The trap for young players is the bidirectional (auto-direction sensing) transceivers, which tend to have a low-level glitch when changing direction or a difference in the low-level voltage depending on the direction, causing issues with devices with particularly low low-level threshold (sensing that glitch as a short high state).
For example, compare TI
TXS0101 (bidir),
TXB0101 (bidir), and
TXU0101 (unidirectional) data input low voltage ranges. TXU0101 has Schmitt trigger inputs with wide hysteresis, so basically never glitches; this is why I prefer the fixed-direction TXU0n0m models (also cheap and high bandwidth). TXB0101 has V
IL = 0 .. 0.35×Vcc which is quite normal, but TXS0101 V
IL = 0 .. 0.15V ! In particular, chaining two TXS0101 is often problematic, because its output low can be up to 0.4V.

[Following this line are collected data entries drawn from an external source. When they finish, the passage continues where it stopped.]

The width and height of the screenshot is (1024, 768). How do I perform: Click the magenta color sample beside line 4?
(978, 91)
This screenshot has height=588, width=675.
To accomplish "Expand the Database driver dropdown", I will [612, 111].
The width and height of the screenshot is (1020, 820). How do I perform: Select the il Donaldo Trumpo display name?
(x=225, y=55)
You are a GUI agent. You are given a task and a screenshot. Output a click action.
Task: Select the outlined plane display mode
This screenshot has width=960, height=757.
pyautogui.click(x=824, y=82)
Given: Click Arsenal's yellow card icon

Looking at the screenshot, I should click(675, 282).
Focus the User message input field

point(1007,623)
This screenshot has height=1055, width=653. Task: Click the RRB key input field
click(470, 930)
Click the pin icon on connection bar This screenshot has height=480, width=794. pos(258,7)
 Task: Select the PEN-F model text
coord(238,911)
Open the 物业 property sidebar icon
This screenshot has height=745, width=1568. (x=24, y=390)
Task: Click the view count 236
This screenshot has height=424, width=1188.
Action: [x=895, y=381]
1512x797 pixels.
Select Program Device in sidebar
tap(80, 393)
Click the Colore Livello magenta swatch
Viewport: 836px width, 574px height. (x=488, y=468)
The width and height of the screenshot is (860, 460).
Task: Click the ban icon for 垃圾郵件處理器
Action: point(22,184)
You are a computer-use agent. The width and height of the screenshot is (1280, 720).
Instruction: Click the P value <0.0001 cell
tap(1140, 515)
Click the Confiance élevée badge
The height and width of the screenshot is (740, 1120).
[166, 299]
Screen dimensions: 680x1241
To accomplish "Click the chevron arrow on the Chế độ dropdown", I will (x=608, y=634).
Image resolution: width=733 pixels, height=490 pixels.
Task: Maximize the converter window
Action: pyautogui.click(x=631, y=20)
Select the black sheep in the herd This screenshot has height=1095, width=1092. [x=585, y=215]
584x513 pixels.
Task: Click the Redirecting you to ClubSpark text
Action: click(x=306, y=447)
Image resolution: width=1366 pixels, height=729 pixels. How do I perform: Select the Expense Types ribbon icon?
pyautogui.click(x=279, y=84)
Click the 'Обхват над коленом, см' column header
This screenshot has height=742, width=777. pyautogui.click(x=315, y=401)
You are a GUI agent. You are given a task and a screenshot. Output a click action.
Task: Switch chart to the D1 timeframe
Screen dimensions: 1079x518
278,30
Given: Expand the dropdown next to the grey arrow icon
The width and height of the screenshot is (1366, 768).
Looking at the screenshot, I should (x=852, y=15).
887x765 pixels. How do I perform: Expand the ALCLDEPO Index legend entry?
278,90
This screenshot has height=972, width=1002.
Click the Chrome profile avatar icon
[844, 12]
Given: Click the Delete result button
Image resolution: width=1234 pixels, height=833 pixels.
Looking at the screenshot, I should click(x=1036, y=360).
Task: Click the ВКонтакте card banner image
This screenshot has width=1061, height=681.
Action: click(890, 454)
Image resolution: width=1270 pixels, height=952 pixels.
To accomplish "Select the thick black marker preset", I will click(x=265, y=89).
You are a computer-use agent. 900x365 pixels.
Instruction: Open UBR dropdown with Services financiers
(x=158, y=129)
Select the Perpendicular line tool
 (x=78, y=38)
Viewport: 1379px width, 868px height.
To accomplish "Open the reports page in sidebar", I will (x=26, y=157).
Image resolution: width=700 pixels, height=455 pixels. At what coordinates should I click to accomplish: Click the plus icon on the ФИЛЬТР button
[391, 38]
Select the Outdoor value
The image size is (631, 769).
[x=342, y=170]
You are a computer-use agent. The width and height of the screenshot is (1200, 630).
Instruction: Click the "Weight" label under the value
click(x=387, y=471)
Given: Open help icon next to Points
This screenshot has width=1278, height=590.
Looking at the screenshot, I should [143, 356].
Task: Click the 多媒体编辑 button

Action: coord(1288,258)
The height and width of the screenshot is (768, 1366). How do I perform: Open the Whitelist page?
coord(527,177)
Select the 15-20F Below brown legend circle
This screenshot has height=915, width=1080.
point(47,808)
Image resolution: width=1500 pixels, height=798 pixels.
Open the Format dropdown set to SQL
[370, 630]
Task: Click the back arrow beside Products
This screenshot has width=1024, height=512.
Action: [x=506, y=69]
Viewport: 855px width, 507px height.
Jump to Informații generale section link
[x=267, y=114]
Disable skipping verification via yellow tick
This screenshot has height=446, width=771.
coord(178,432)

Observing these (using e.g. a simple Arduino sketch which toggles a pair of pins, with one of the two always an input (without pullup or pulldown enabled, Z), and the other High or Low –– cycling between ZL, ZH, ZL, LZ, HZ, LZ –– , passing through a bidirectional translator, both pins connected to a two-channel oscilloscope) would show the issues very nicely. Unidirectional with Schmitt triggers is usually a superior solution, unless the direction does actually vary.
The best example would be a standard USB-to-serial (TTL) converter cable/dongle, but with an extra
TI TXU0204-Q1 or
TI ISO6742 at the end, plus two 0.1µF supply bypass capacitors, one for each supply side; and maybe current-limiting resistors on the TX and RTS outputs. It would expose VCC, GND, RX, TX, RTS, and CTS on female pins or pin hooks. RTS and CTS are obviously optional, and not often used. VCC would go to whatever logic level the device uses for these signals, and GND to device ground. TXU0204-Q1 has Schmitt triggers and supports any VCC between 1.1V and 5.5V; ISO6742 is an isolator that supports VCC = 1.71V–1.89V or 2.25V–5.5V (i.e., 1.71V–5.5V except 1.90V–2.24V).
The TXU0204-Q1 costs less than 1€ in singles at Mouser, and ISO6742 less than 2€, so we're talking about minimal extra cost. But how many devices would have been saved from excess voltages and currents, if such a cable were used? Why don't SparkFun, Adafruit, et al. offer those? Us sausage-fingered hobbyists would greatly benefit from these!
Or is it that having parts of ones own circuits at different logic level voltages is just too complex to think about?
It would be useless for me to make such a video. Even my posts here and e.g. at
PJRC/Teensy forums don't get traction. I myself have learned this the hard magic-smoke-escaping way; I just wish others could learn about it earlier and easier.